Замужество словно сковало ее. Она сделалась неприветливой, сторонилась людей, стала хуже работать. Казалось, что жизнь не радует ее.
– Вы не думаете, что Комарова покончила с собой? – спросил Мозарин.
– Нет, этого я не могу сказать, – ответил Румянцев. – Но нервное состояние, в котором она находилась в последнее время, могло привести к трагической развязке. Я не имею права больше ничего говорить, – тихо добавил он, – потому что все остальное – плод моих собственных догадок. А я за эту неделю потерял способность правильно мыслить.
– Вы хотели увезти Комарову на Кавказ?
– Да, хотел, – подтвердил художник. – Мне заказали несколько морских пейзажей. Я звал ее с собой.
– Но вы ведь знали, что Комарова замужем?
– Мне казалось, что она несчастлива. Я не предлагал ей стать моей женой. Мне хотелось помочь ей.
– Почему же вы ей угрожали?
– Я? Ольге?.. – Художник вскочил с кресла. – Я просил, я умолял…
– Из ваших слов можно заключить, что причиной удрученного состояния Комаровой был ее муж?
– Отказываюсь отвечать на этот вопрос.
– Жильцы видели, как вы выбежали из ворот и поспешили вслед за Комаровой, – сказал капитан, помолчав. – Вы подтверждаете это?
– Да. Я хотел догнать ее, чтобы сказать о моем упущении в рисунке для стенной газеты.
– О каком упущении?
– Она просила сделать шарж в красках, а я сделал карандашный рисунок.
– Вы не догнали Комарову?
– Представьте, нет. Прошло не более трех минут, как она ушла. Просто удивительно!
– Еще раз спрашиваю, гражданин Румянцев! Вы утверждаете, что не догнали Комарову и не говорили с ней?
– Не догнал и не говорил.
– А если я вызову сюда свидетелей, которые видели, что вы догнали Комарову и разговаривали с ней, тогда как?
– Тогда я буду твердить свое, а они свое, – ответил художник.
По существу допрос не дал Мозарину ничего нового.
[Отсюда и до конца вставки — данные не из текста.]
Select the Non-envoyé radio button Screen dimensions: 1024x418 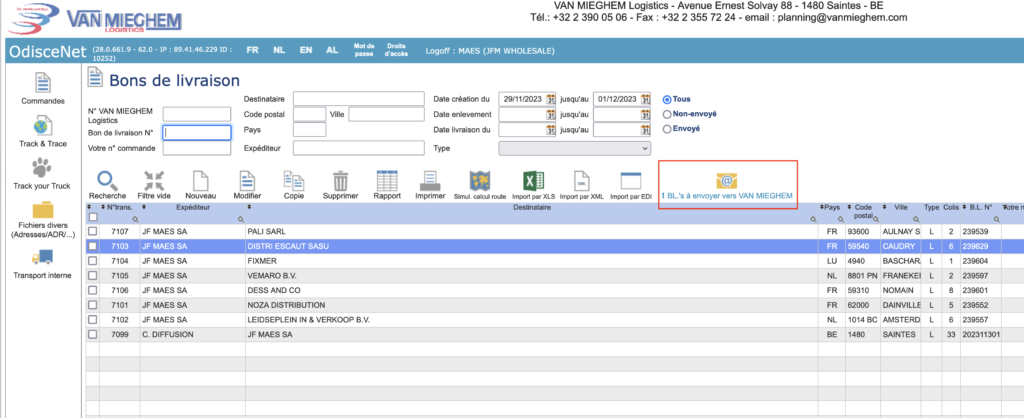pos(667,114)
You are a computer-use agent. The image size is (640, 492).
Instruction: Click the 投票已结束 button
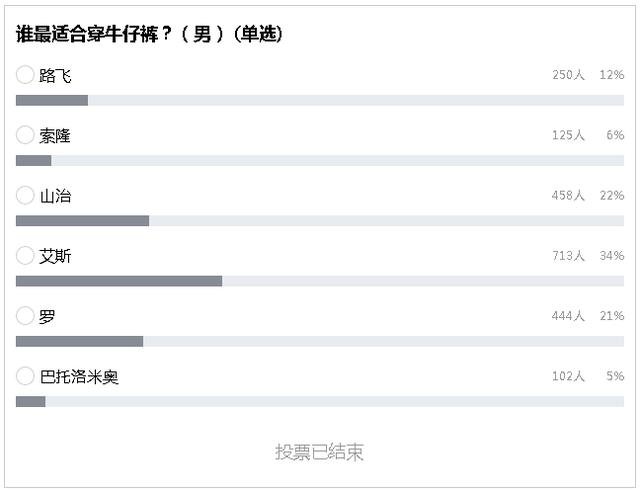tap(319, 452)
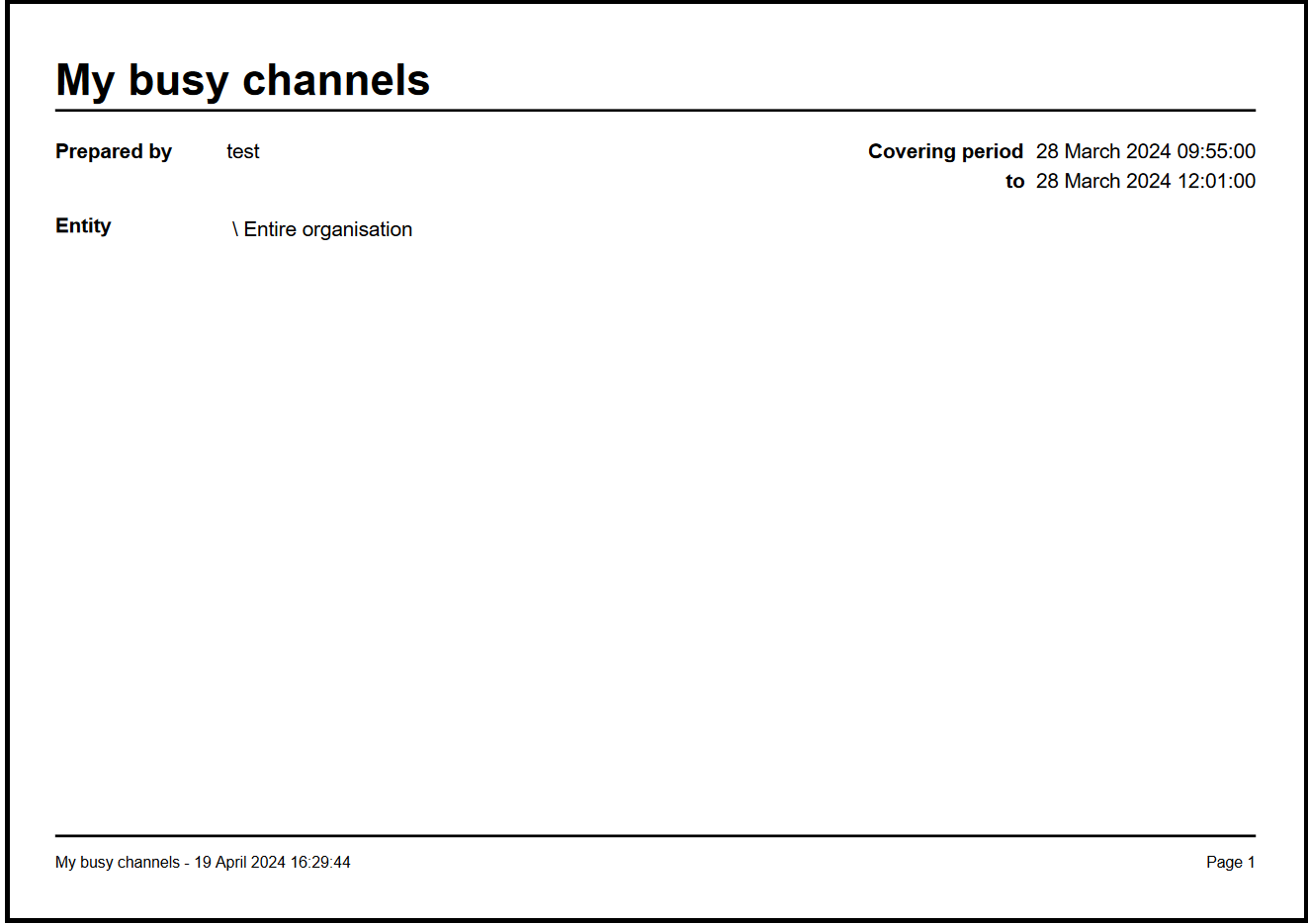Image resolution: width=1308 pixels, height=924 pixels.
Task: Select the Prepared by label
Action: pos(113,151)
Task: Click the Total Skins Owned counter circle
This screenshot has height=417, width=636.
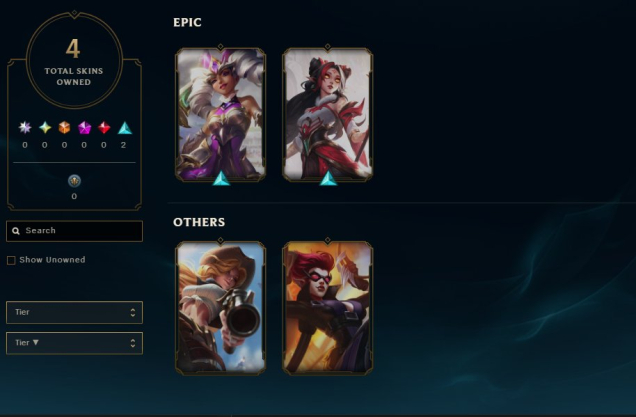Action: tap(74, 60)
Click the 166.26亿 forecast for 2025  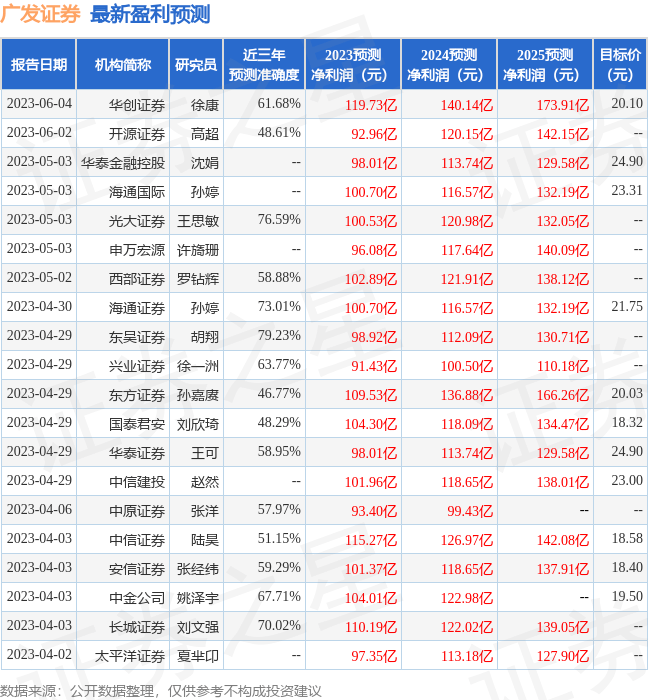click(x=562, y=395)
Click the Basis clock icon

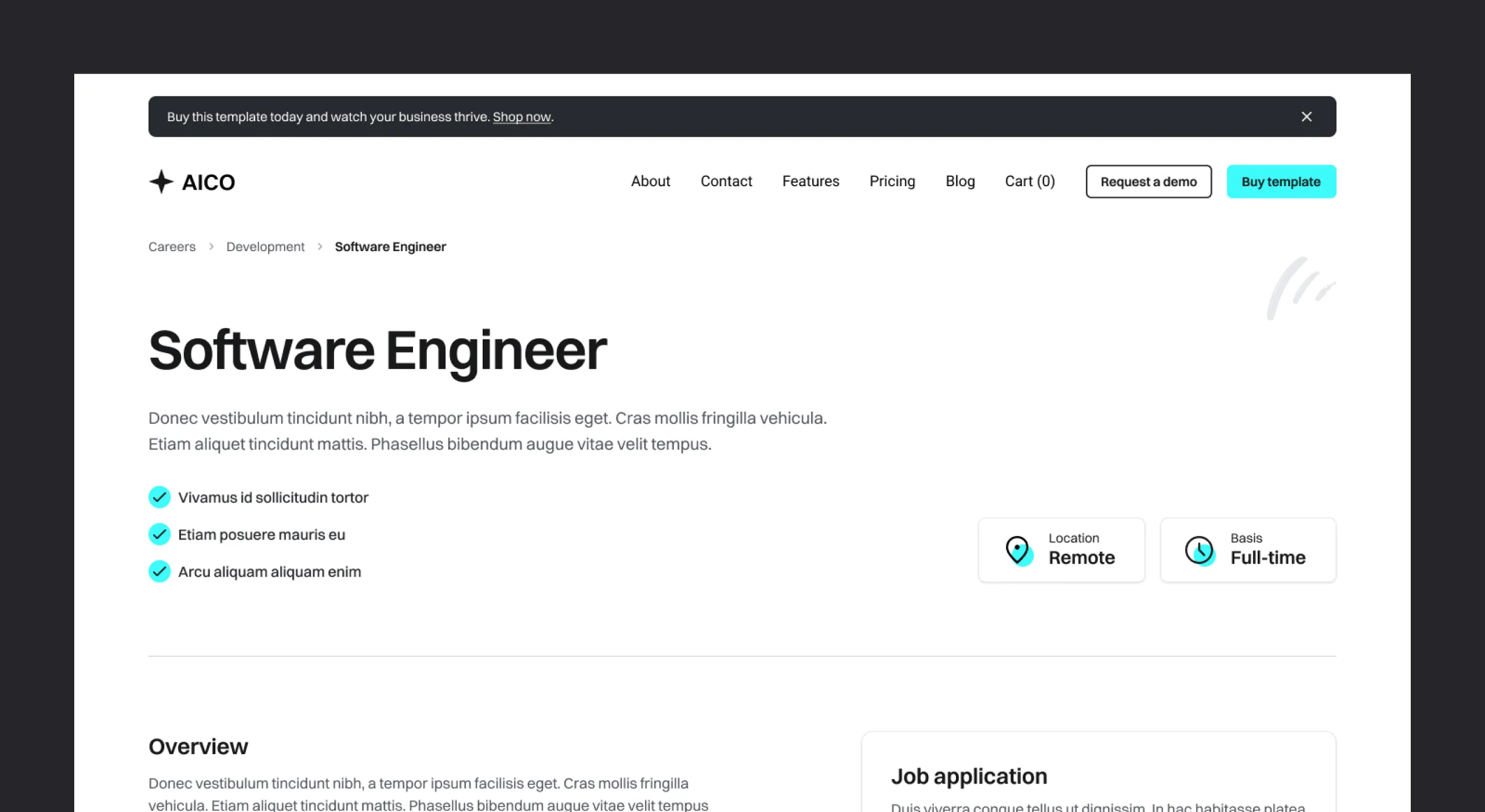pyautogui.click(x=1199, y=550)
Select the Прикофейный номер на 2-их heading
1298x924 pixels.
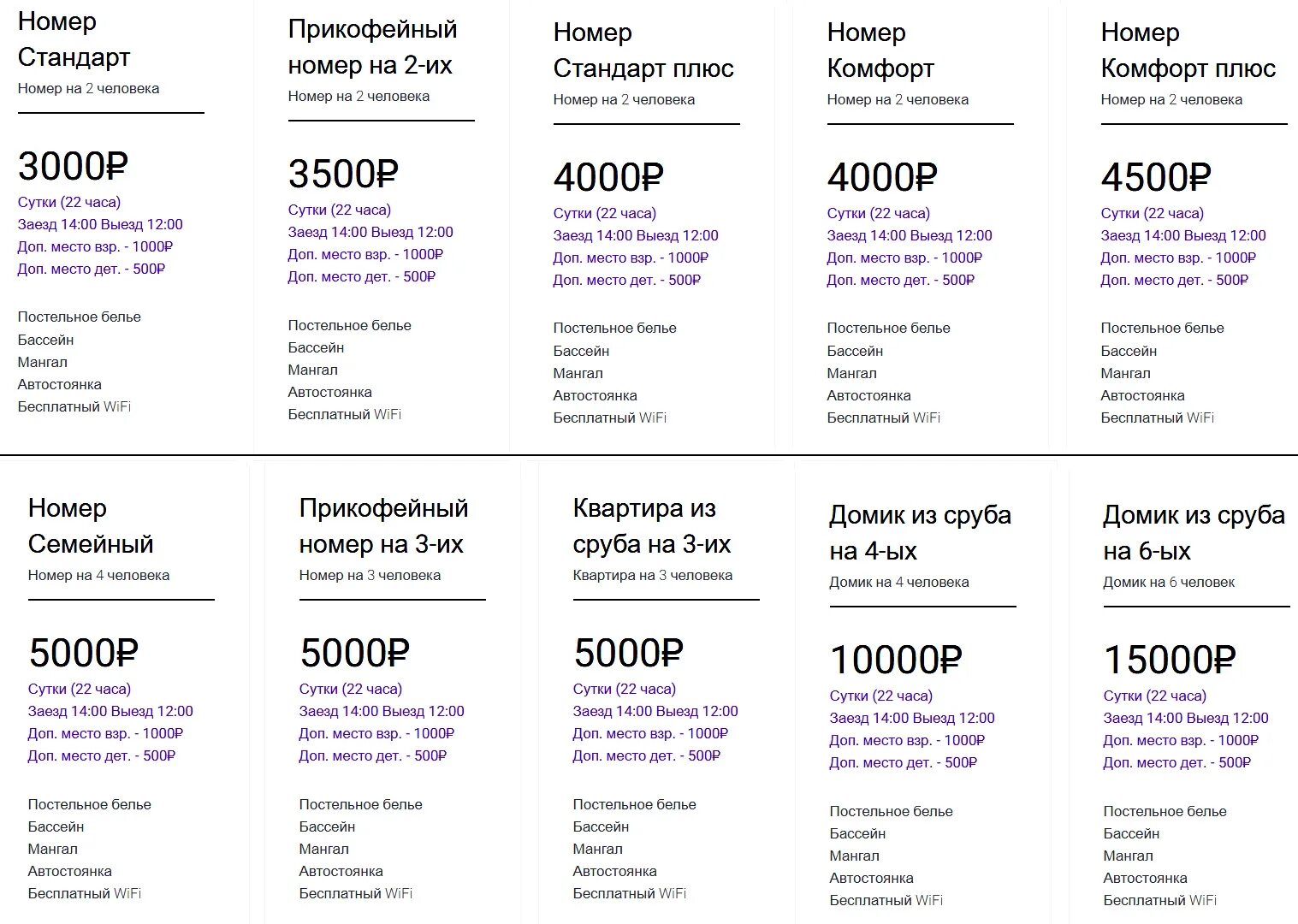(372, 47)
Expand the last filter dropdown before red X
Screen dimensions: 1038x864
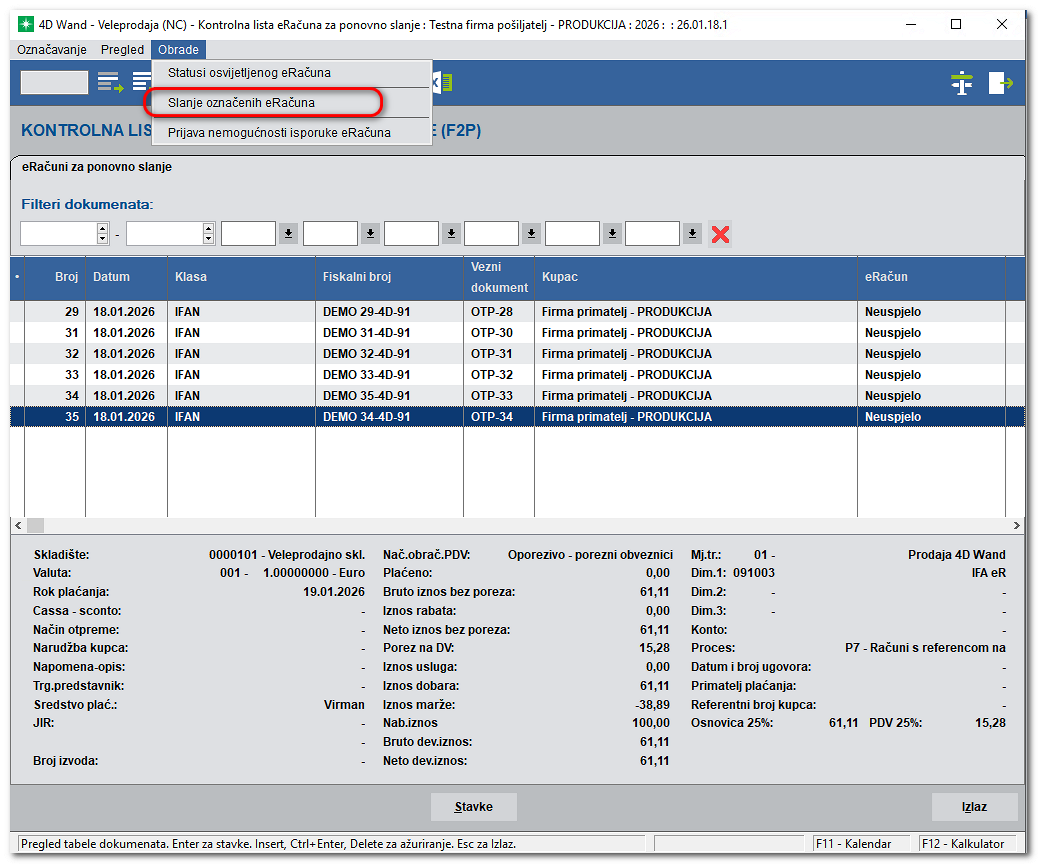pos(693,234)
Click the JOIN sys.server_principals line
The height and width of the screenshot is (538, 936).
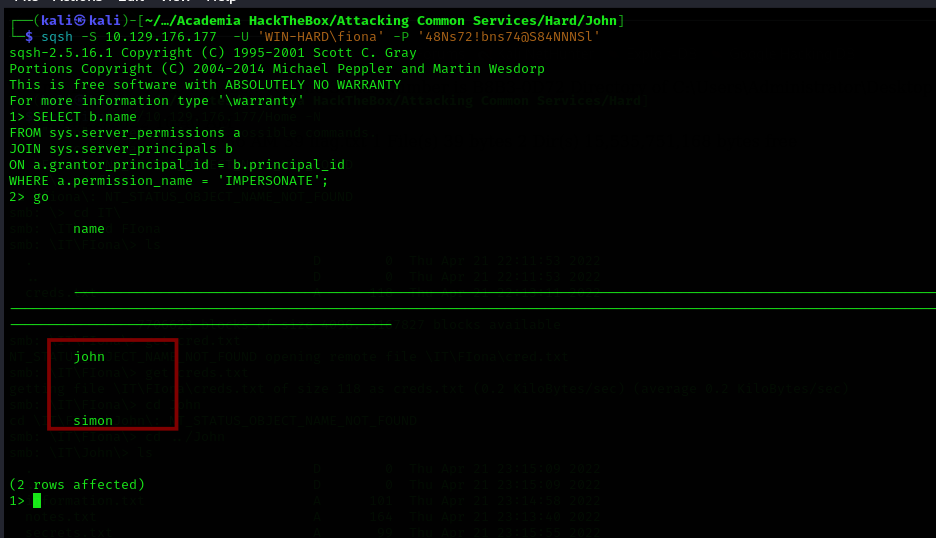pos(120,148)
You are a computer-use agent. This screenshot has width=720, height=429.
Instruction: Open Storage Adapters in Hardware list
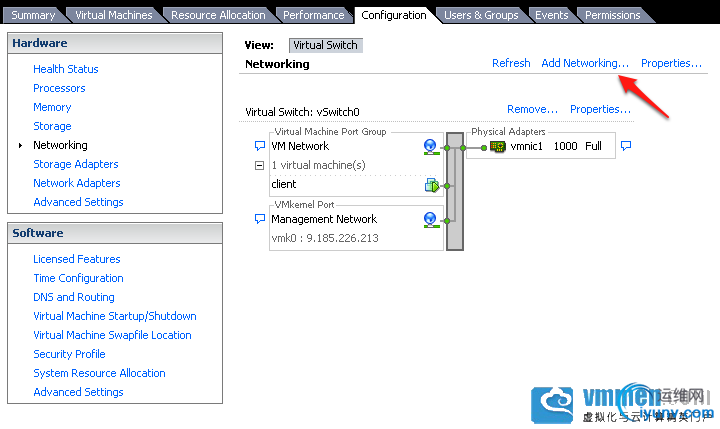[x=76, y=164]
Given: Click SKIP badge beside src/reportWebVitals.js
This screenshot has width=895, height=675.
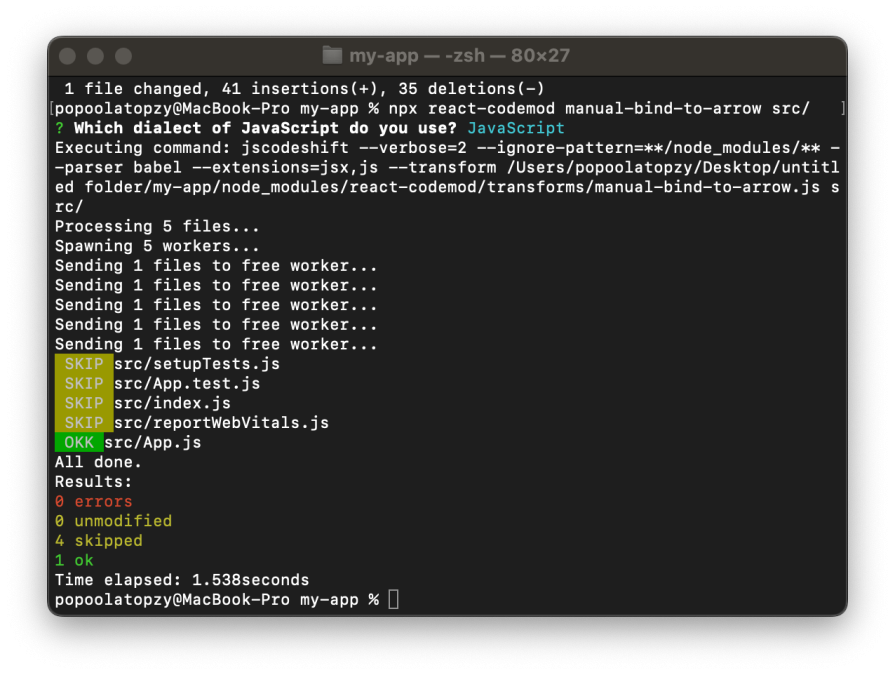Looking at the screenshot, I should (84, 423).
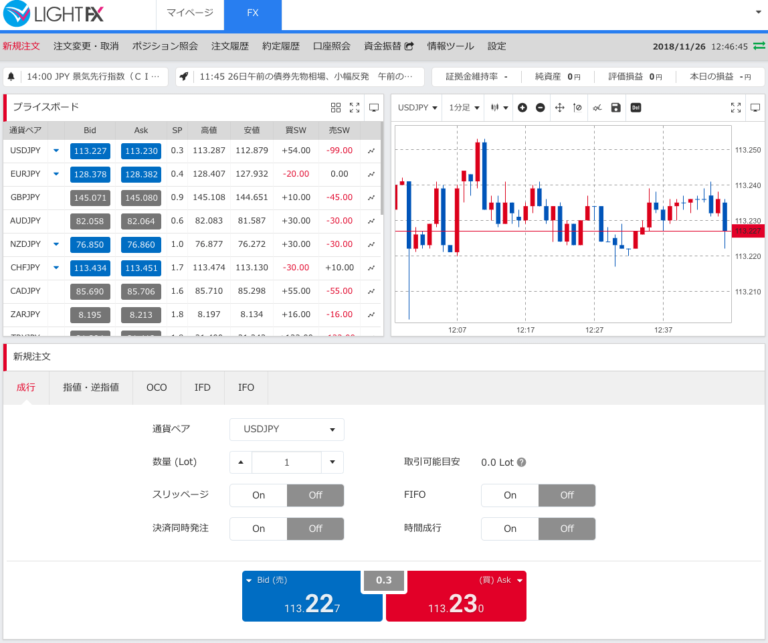Open USDJPY row mini chart icon
The image size is (768, 643).
pos(371,150)
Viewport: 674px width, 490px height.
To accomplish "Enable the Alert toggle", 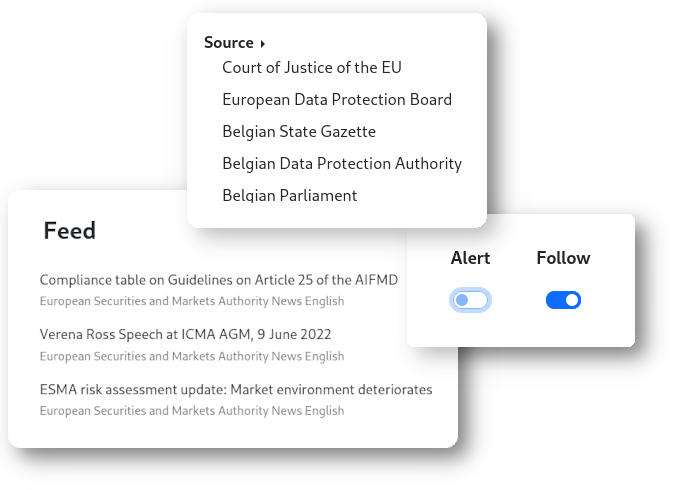I will (470, 300).
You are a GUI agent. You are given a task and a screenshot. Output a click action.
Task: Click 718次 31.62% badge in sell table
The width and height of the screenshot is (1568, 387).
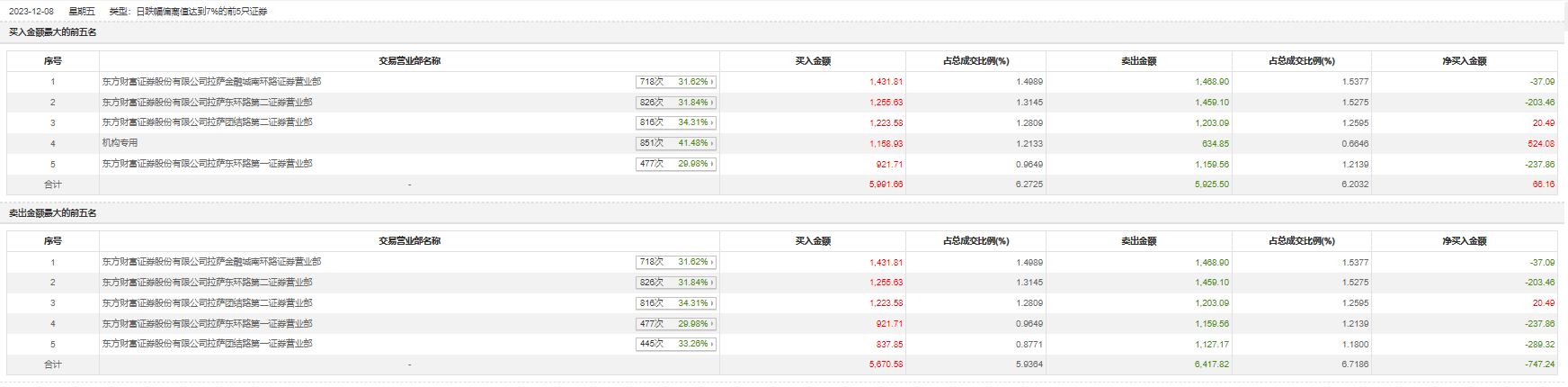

Но показания Марьи Максимовны и Анны Ильиничны и, наконец, странные ответы художника невольно вселяли подозрение. Лейтенант был убежден: Румянцев рассказал значительно меньше того, что знал. Разве так ведет себя человек, любящий женщину, которая исчезла и, наверное, убита? Да будь на его месте он, Мозарин, и случись бы такая история с Надей, – он всю душу выложил бы следователю! Нет, нельзя просто отпустить художника…
Это и побудило капитана пойти к Градову, доложить о допросе и попросить разрешения на обыск в комнате художника. Градов заметил, что капитан правильно обратил внимание на искусственный тон ответов Румянцева. Эту чуткость к неискренности свидетеля надо всемерно в себе развивать.